From page 59… regarding therapist’s reactions to suicidal clients….

Strong Feelings
At this point in any difficult suicide risk assessment interview, strong feelings are evident. The suicidal person came in upset and may now be more upset because of being confronted with the inability to manage his or her own life. Autonomy jeopardized, he or she may claim his or her constitutional rights are being infringed and argue that this is still a free country and that you can’t force your will on the person. This can be very genuine hostility, and unless you are from some other solar system, you too will be feeling some strong emotions.

The good feelings of empathy and understanding you felt toward the suicidal person only moments before may be replaced with boredom, anger (fear), or frustration. Such negative reactions to a suicidal person often mean – at least in my experience – that the suicidal person is attempting to drive away or alienate the very people who could help them. It is as they are saying, “Get away from me! Can’t you see I’m already dead!”

Therefore, it is a good idea to check your emotional reactions to suicidal people as you assess and work with them.

Boredom. Feeling suddenly bored with a suicidal person’s problems may signal that you are, emotionally, withdrawing from the relationship at a high rate of speed. After all the time you’ve just spent together, now the person doesn’t want to play ball. You’re tired, it’s late and, after all, there are better things to do than to keep spinning your wheels with someone who can’t seem to make a decision.

Anger. As fear is usually behind anger’s face, expect at least the possibility that you will begin to feel a bit of anger. In this case (where you’re trying to save a life), the fear comes from the feeling that you’re failing. Here you’ve been trying to save this person’s life and, after giving it your best effort, you’re now being told to get lost. Becoming angry is an extremely common emotional reaction to someone that has placed his or her life in your hands and now wants to tie those hands behind your back.

Frustration.

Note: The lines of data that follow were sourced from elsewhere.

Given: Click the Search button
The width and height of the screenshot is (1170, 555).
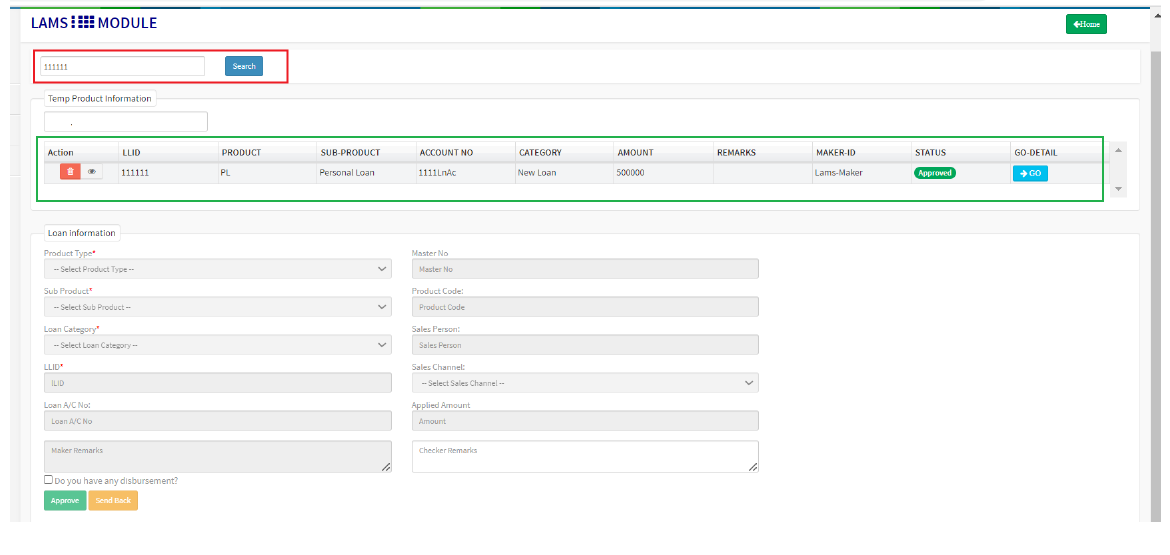Looking at the screenshot, I should tap(244, 66).
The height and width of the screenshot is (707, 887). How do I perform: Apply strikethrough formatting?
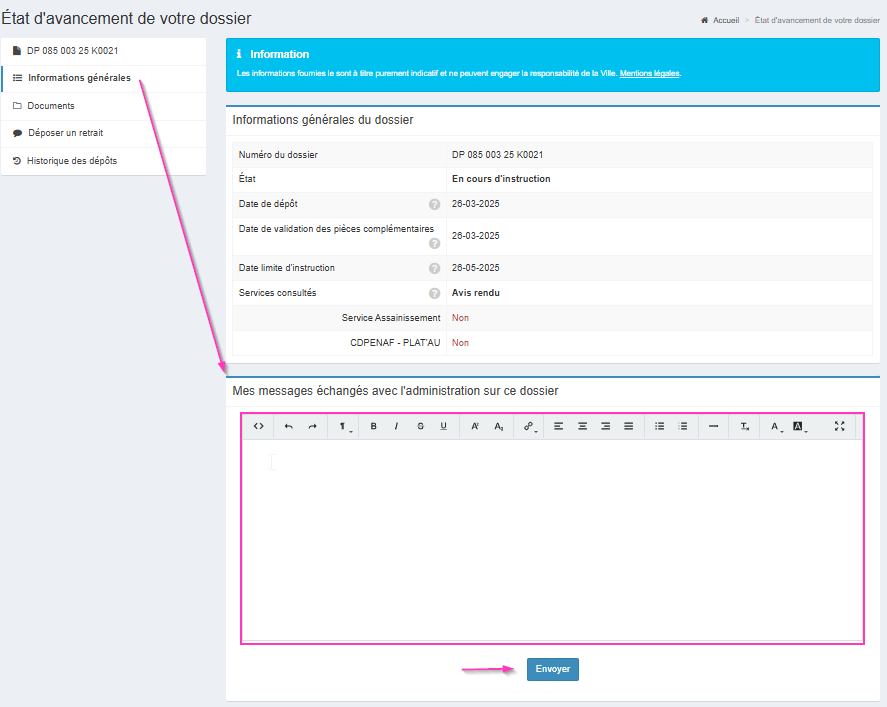click(x=420, y=426)
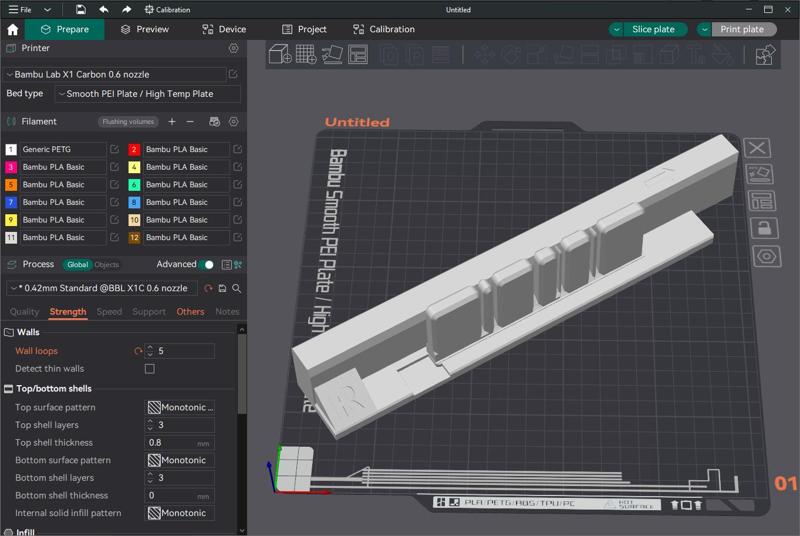Click the red filament 2 color swatch
The image size is (800, 536).
pyautogui.click(x=134, y=149)
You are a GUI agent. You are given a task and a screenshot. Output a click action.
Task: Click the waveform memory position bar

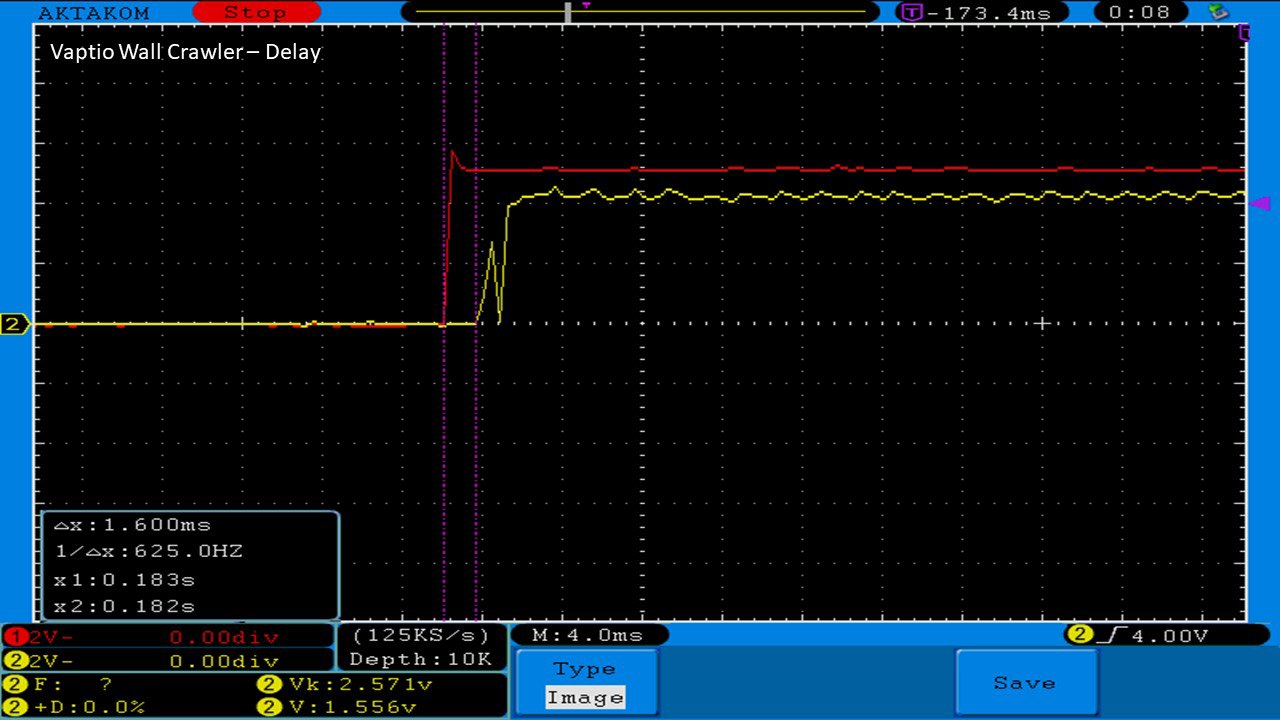click(640, 13)
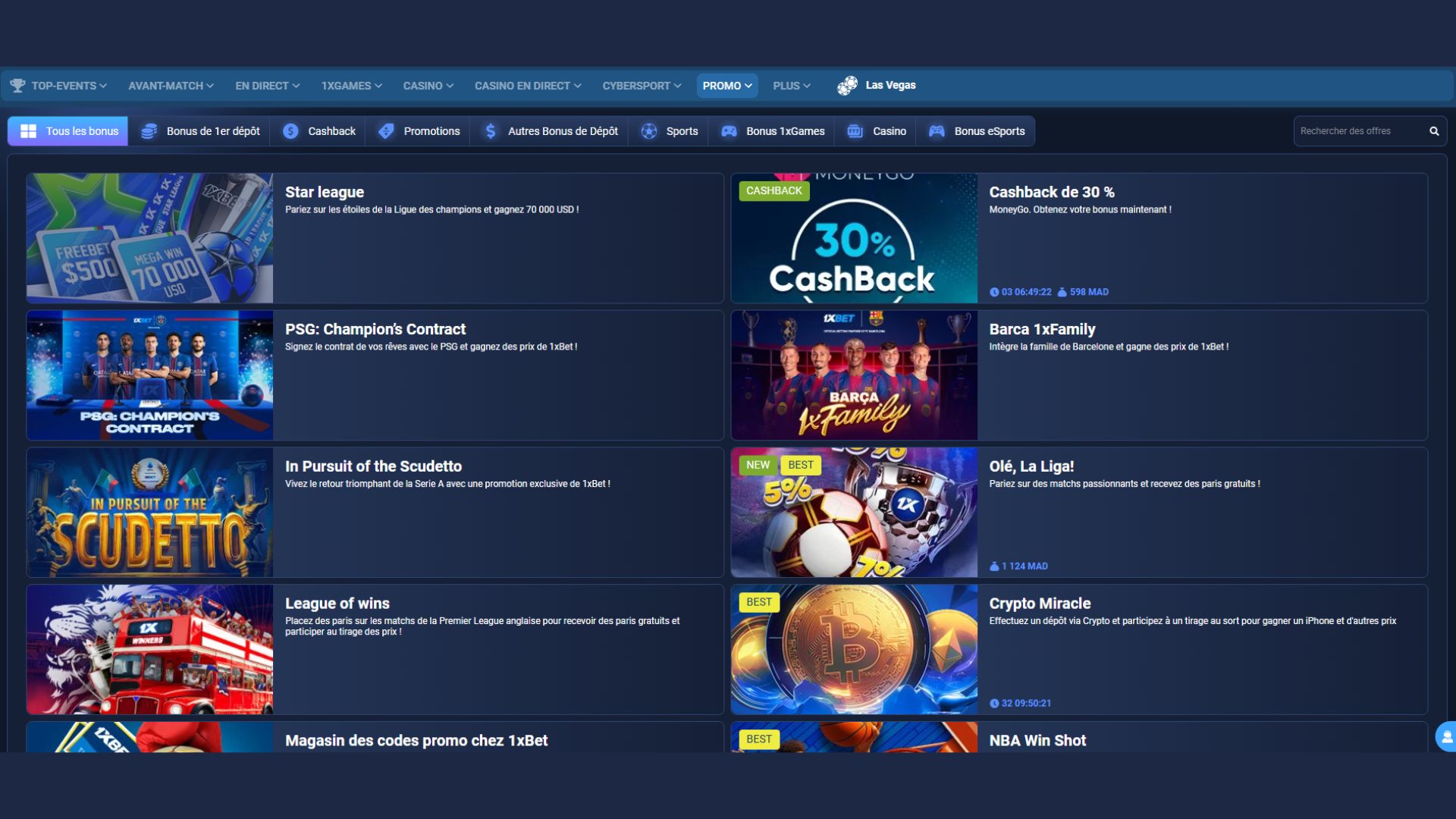Click the coin stack first deposit icon
The image size is (1456, 819).
(149, 131)
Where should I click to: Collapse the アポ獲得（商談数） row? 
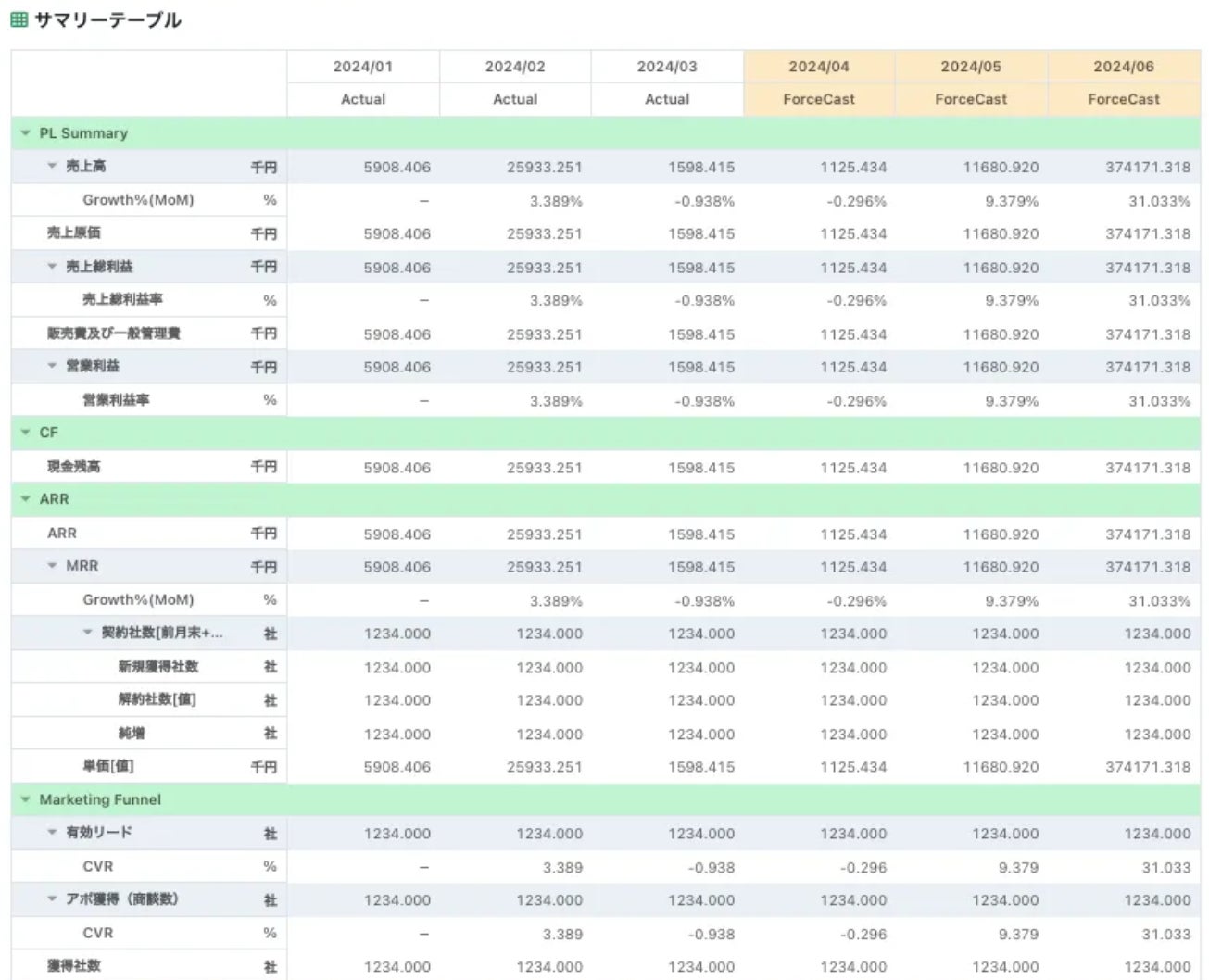(x=53, y=899)
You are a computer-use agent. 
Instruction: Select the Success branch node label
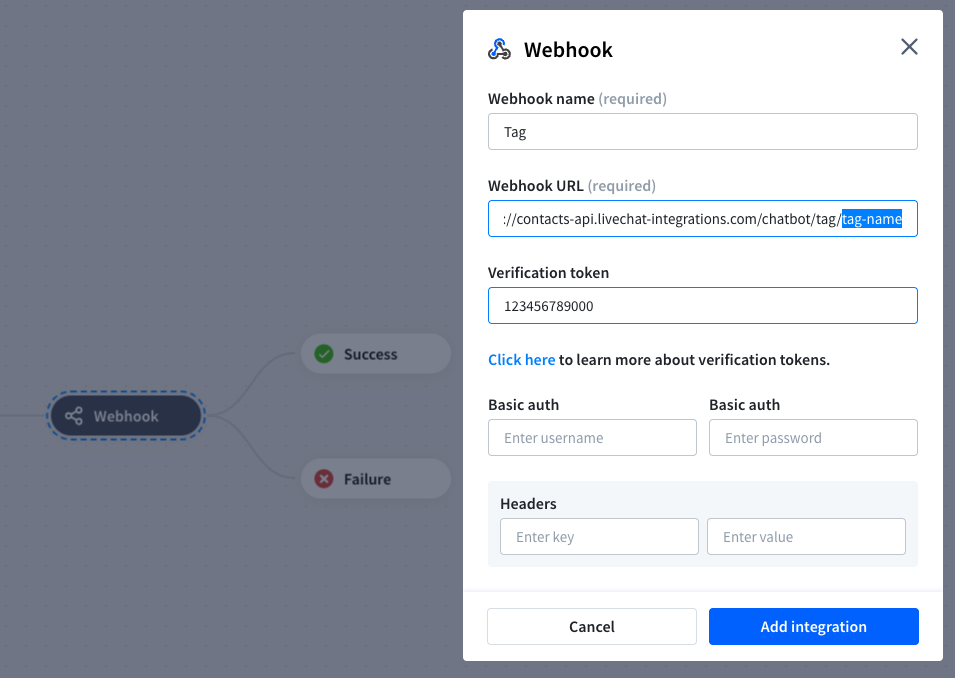pyautogui.click(x=370, y=354)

Unless you do suicide assessments for a living, expect to feel at least frustrated. A lot is at stake. The person is now less than cooperative and testing all your skills. Without necessarily meaning to, the person may try you and push you to the limits of your kindness. This is okay. Consider that a lot of people may have let this person down lately. You just happen to be the last one in line.

Handling Your Emotions
Feeling boredom, anger (fear), and frustration—and knowing these are normal and on schedule—may help you identify them as they occur. Owning such emotions is good, not bad. It means you’re on target and know what’s going on inside you. Depending on circumstances, it may be quite appropriate to say to the suicidal person,

“You know, I’m getting a little scared here. Despite our having talked together and having gotten started on understanding some of your problems, you’re acting like you don’t want me to help you any more. Have you had this experience with others?”

You may get a helpful answer here and one that can put the relationship right again. Very often the suicidal person will come in with a history of similar unhelpful conversations. Your question may cut right to the heart of the matter by acknowledging everyone’s sense of impotence and helplessness. Another congruent statement to make is,

“I realize you may not be able to make a commitment to safety and treatment right now. That may be okay for you, but it isn’t okay for me. I’m here to do the best job I can to keep you alive and I intend to do it.”

By showing the suicidal person you’re willing to make a stand, he or she will generally calm down and go along with the program. Based on your objectivity and good judgment, you’ve decided to pry the person’s fingers from the wheel and take over the driving. As the designated driver (the clear thinking and sober one), you did the right thing. Later, and this proves true more often than not, the suicidal person will return and thank you for having the courage to act in his or her best interest.